▸ **GOAL**: Give back unchanged the lines of the entries below that run from the line containing "You are a GUI" through the final entry, both ends included. Omit the pictures from your reply.

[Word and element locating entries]

## Start

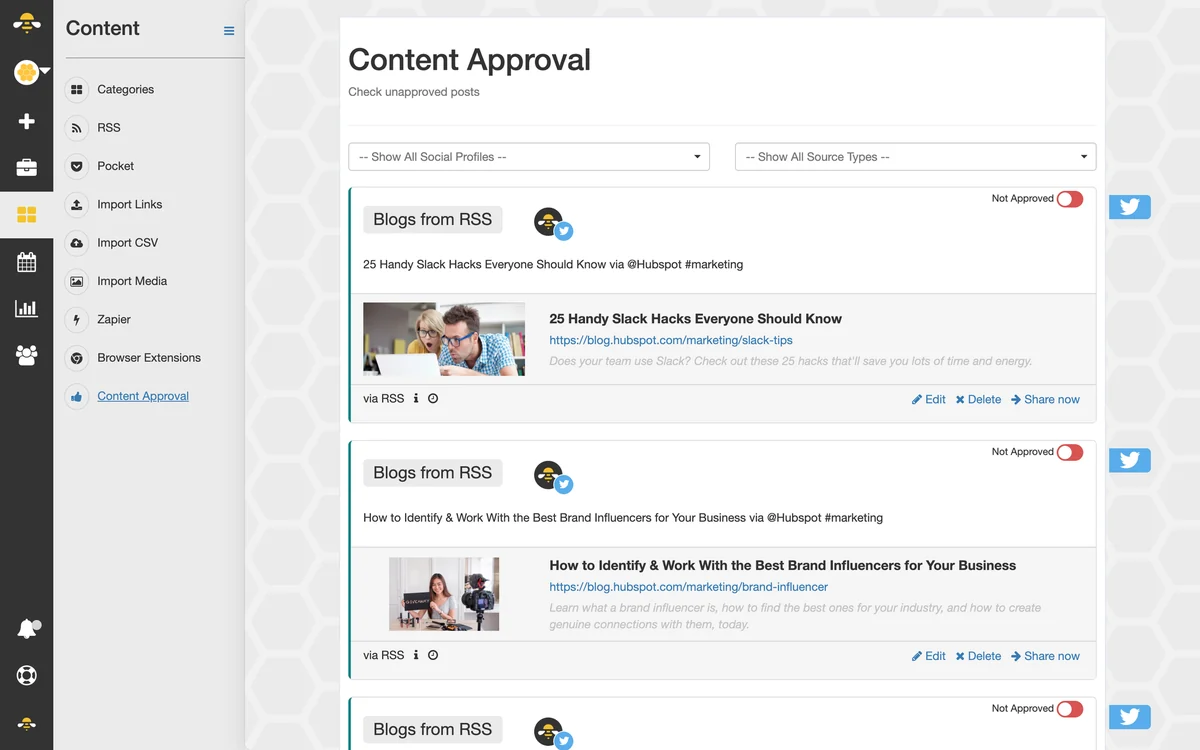The height and width of the screenshot is (750, 1200).
Task: Click the plus icon to add content
Action: (x=27, y=121)
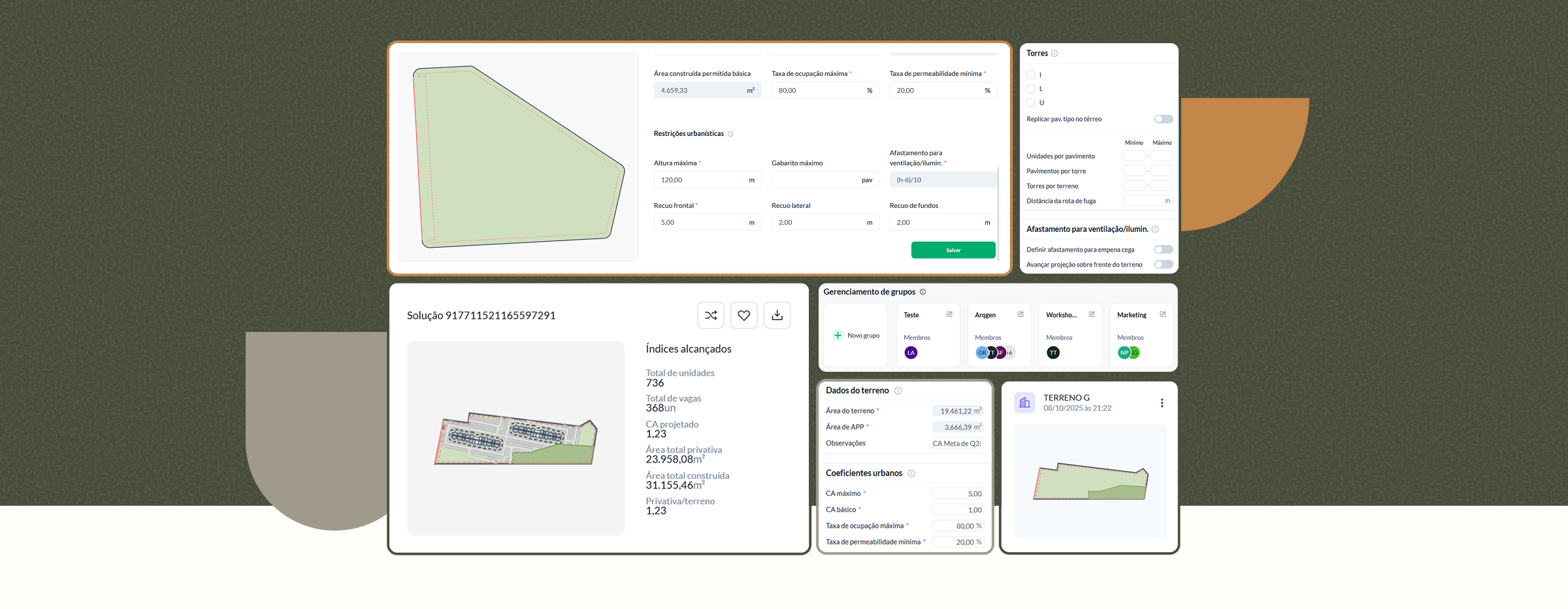Click Novo grupo to add group

[x=856, y=336]
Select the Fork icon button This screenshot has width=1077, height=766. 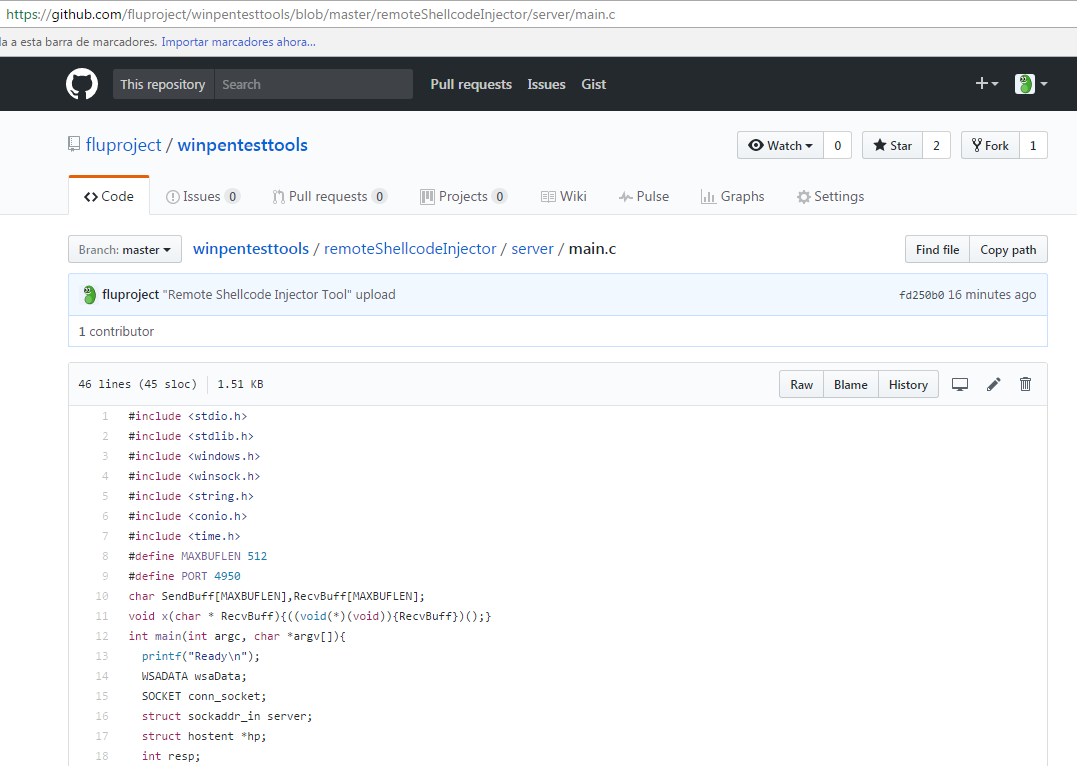pos(989,144)
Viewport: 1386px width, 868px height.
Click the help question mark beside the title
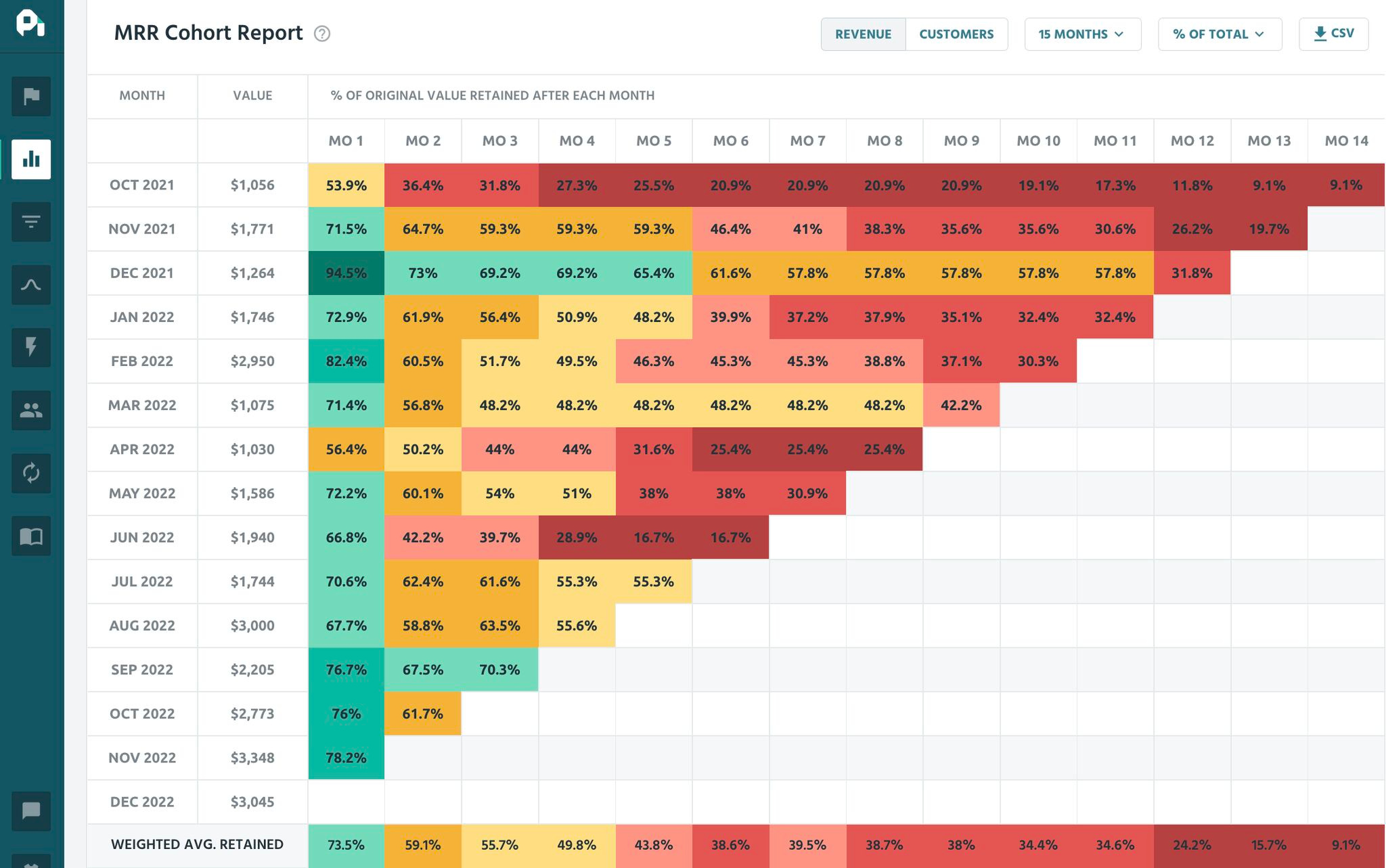click(322, 34)
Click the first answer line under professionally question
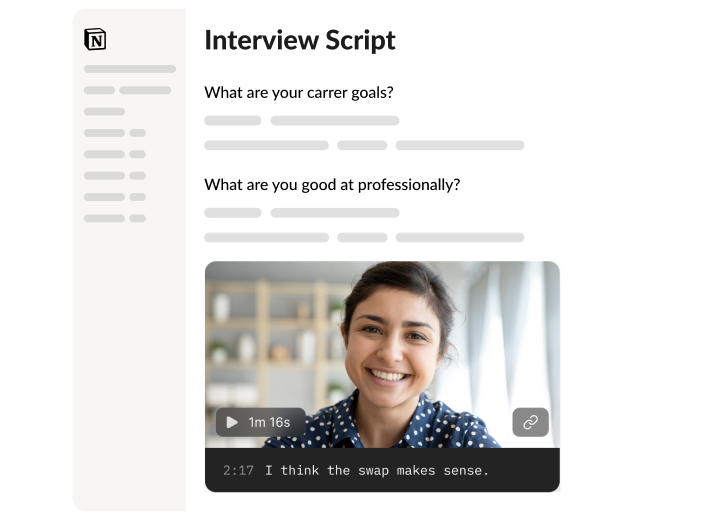This screenshot has width=725, height=520. (302, 213)

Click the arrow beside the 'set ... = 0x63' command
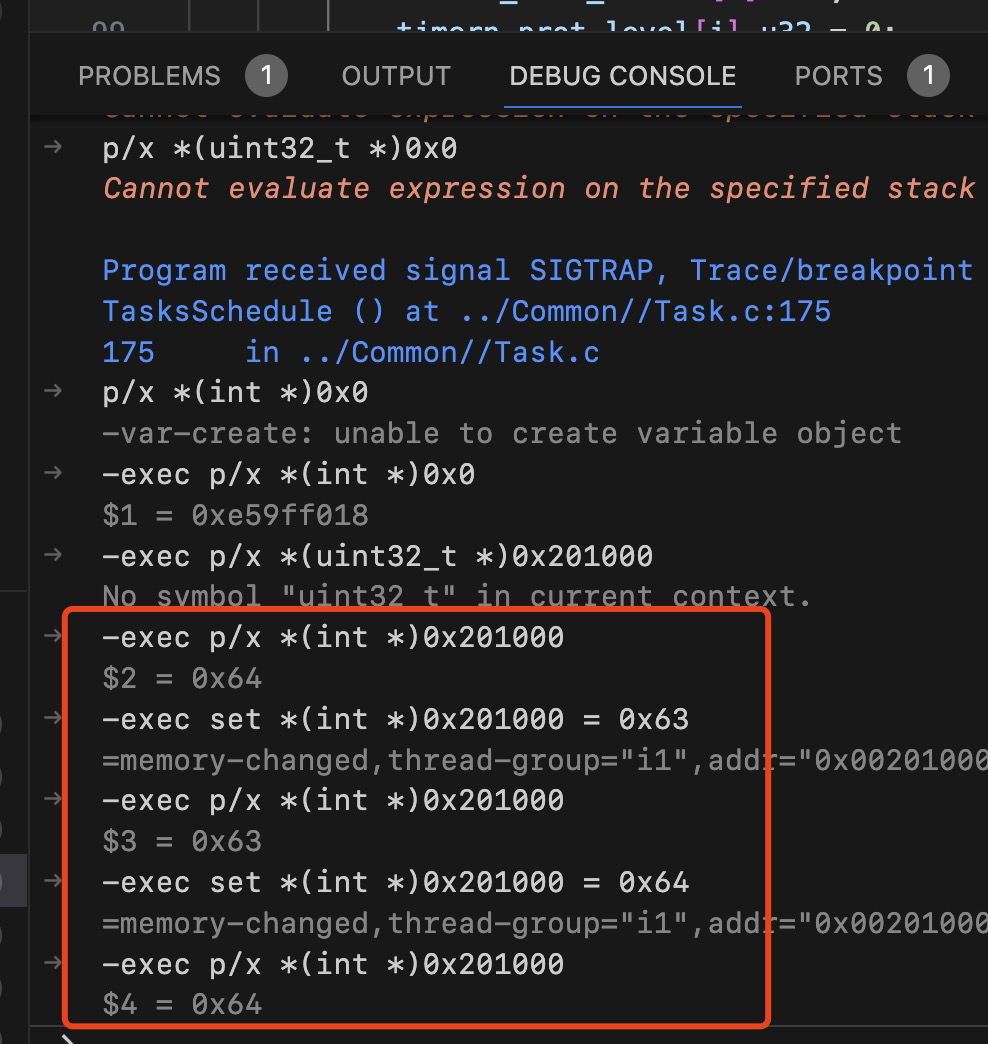point(53,718)
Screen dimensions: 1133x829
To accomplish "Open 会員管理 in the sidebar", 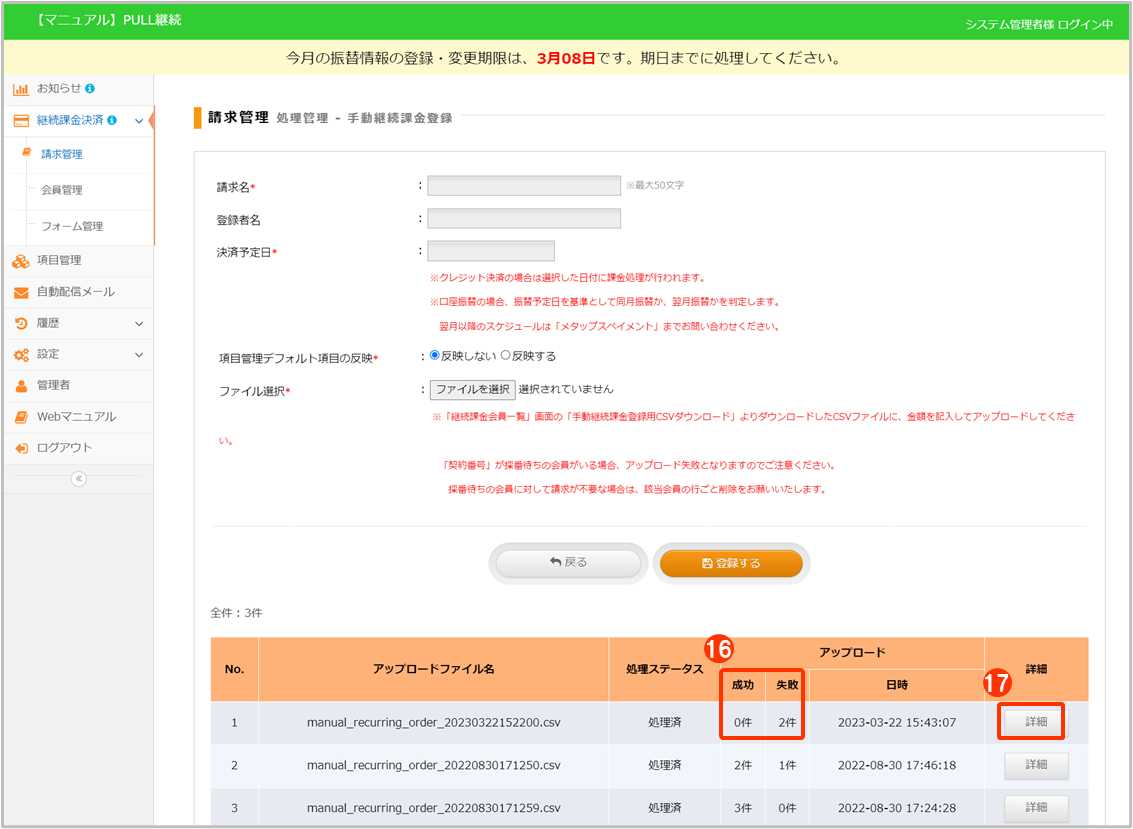I will tap(62, 190).
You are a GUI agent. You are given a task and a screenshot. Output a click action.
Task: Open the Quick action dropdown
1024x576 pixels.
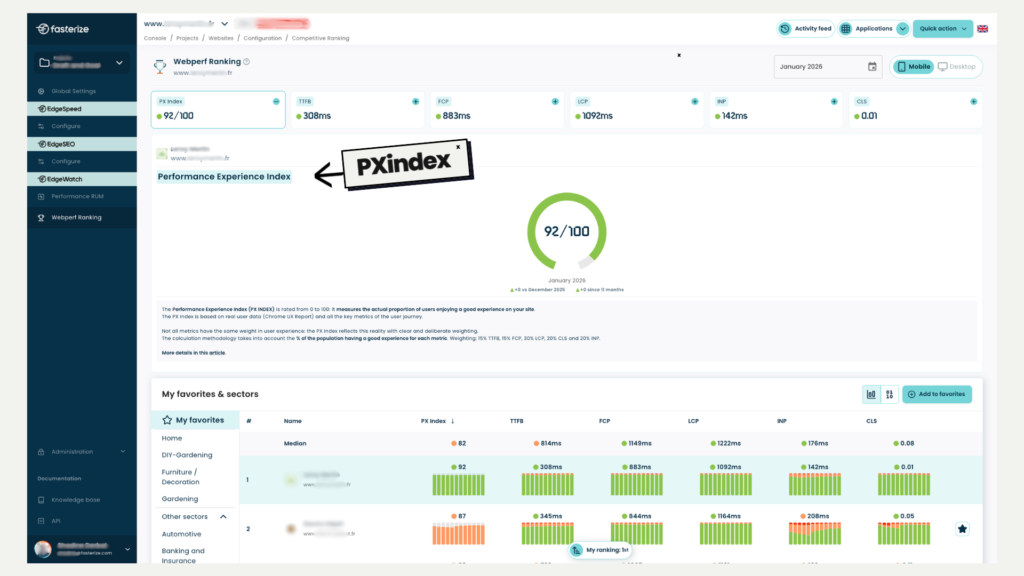tap(941, 29)
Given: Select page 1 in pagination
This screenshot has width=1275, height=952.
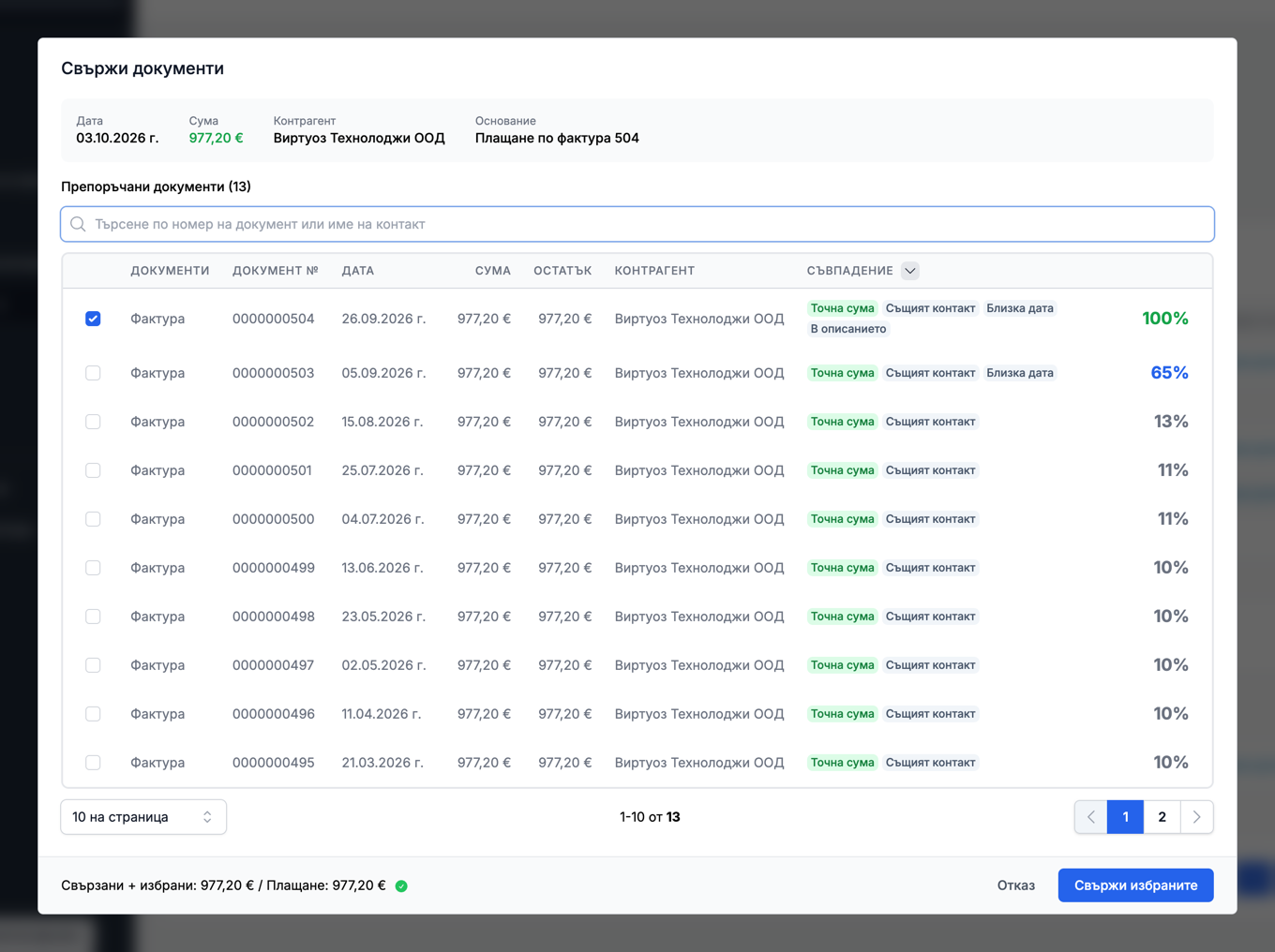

## End

▸ **FINISHED TASK**:
You are a GUI agent. You are given a task and a screenshot. Output a click action.
Task: Open the Quick action dropdown
1024x576 pixels.
tap(941, 29)
Given: Select page 1 in pagination
This screenshot has width=1275, height=952.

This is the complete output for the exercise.